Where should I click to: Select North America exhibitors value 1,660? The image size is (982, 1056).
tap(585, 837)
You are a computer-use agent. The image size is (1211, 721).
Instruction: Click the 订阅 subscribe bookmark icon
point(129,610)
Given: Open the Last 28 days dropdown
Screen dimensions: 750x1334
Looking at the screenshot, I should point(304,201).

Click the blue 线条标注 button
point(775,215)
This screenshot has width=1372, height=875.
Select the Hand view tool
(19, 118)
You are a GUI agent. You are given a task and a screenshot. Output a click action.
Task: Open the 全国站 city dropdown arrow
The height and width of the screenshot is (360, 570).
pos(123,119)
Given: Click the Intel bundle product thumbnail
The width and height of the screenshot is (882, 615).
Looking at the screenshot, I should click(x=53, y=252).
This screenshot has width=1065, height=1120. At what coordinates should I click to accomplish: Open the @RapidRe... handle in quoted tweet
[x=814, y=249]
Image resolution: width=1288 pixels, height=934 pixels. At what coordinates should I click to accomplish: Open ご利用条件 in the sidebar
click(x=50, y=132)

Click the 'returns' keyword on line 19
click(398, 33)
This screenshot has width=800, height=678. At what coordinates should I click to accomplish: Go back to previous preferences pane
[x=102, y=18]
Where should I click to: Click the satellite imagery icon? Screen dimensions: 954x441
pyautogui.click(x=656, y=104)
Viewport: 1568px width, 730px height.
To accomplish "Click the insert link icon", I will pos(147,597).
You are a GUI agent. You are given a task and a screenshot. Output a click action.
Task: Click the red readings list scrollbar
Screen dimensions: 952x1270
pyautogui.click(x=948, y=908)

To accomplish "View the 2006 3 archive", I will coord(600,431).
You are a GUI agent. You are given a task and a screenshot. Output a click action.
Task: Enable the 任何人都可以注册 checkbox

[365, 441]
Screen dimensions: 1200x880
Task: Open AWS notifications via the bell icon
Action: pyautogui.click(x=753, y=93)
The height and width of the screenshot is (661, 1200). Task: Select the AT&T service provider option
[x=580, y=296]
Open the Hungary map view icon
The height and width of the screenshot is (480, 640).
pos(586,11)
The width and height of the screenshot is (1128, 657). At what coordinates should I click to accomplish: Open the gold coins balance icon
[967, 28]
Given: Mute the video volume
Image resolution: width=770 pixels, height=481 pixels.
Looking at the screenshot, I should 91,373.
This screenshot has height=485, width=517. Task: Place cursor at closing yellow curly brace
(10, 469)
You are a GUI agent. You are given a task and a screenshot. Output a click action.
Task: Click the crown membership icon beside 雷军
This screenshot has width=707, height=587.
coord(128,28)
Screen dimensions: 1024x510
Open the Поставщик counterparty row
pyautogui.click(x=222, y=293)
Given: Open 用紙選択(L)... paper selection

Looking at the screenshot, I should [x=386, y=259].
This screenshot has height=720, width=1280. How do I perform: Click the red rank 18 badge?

################

> **TASK STATEMENT**
Lines containing the word "will" are to be located in the entries and copied.

> **ANSWER TO THIS PROBLEM**
To accomplish "Click the insert link icon", I will pos(147,597).
To accomplish "View the 2006 3 archive", I will coord(600,431).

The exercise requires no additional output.